New Jersey Gay Couples Anxious To Wed
by 365Gay.com from the Web, December 21, 2004
Trenton, NJ -- In the five months since New Jersey's domestic partner law went into effect nearly 2,700 couples have registered.
But, many others are waiting to see how a suit to gain full marriage rights plays out in the courts.
So far, 2,640 gay couples have signed up under New Jersey's Domestic Partnership Act according to the state Health Department which administers the law.
Another 42 unmarried heterosexual senior citizen couples also registered.
The domestic partnership law, passed in January, grants some legal rights to registered couples, including the ability to make medical decisions for each other.
It went into effect July 10.
The act also allows partners to have some joint rights in filing state taxes, to be exempt from state inheritance taxes in the case of a partner's death and to extend the benefits given to state employees to cover domestic partners.
The law also covers unmarried heterosexual couples ages 62 and older.
To register couples must bring government-issued identification and show proof of shared financial assets to a municipal registrar's office.
Of the couples who have registered, 1,582 are lesbian pairs and 1,058 are male couples.
But, Steven Goldstein, the chair of Garden State Equality, said he believes that is only the tip of the iceberg of same-sex couples wishing to tie the knot.
"We in the lesbian and gay community believe this is going to be the year that same-sex couples will be able to marry in the state of New Jersey," said Goldstein looking ahead to 2005.
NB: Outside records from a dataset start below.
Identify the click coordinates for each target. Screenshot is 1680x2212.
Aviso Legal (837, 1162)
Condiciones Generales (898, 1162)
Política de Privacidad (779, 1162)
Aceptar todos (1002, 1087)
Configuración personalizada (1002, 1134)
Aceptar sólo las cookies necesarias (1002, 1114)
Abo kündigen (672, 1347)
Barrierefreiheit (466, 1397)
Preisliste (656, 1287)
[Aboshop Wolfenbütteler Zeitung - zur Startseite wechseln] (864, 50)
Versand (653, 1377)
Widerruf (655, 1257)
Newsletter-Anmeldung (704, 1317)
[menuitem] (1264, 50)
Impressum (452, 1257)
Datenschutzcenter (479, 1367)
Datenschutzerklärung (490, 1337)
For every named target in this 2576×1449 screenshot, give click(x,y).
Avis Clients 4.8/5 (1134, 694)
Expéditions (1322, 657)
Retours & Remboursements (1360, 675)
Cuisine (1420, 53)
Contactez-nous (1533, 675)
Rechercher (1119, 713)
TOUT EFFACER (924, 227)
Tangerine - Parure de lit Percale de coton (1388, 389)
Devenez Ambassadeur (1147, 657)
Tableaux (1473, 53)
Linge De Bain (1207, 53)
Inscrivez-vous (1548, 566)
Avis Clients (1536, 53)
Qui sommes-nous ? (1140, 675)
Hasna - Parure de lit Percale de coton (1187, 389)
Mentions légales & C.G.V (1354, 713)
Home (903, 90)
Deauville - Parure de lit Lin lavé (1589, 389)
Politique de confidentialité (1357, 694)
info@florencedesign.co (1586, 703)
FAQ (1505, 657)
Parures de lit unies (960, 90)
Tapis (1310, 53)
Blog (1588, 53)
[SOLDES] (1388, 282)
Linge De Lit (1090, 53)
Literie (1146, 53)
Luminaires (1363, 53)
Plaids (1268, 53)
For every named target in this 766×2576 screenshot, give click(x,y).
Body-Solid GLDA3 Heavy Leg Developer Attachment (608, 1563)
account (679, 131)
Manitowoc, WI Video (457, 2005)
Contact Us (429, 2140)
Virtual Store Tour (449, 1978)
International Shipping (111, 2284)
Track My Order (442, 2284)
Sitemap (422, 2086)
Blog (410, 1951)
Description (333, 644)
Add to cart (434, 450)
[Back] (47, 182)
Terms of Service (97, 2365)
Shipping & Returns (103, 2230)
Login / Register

A lawsuit seeking the right to marry is being fought by seven same-sex couples.
A Superior Court judge ruled that there is no inherent right in the state Constitution permitting same-sex marriage in New Jersey and the case is currently before the Court of Appeals.
Earlier this month three appeals court judges heard from both sides in the issue.
"The New Jersey Constitution promises that everyone will be treated equally, but that promise won't be real until loving, committed same-sex couples can marry," David Buckel, Lambda Legal's Marriage Project Director and the lead attorney on the case told the judges.
"That is what is called separate but equal. We have learned that is inherently unequal."
Assistant Attorney General Patrick de Almeida said, "It is the court's responsibility to uphold the traditions in this country, which is to limit marriage to one man and one woman."
It is expected the suit will wind up in the New Jersey Supreme Court.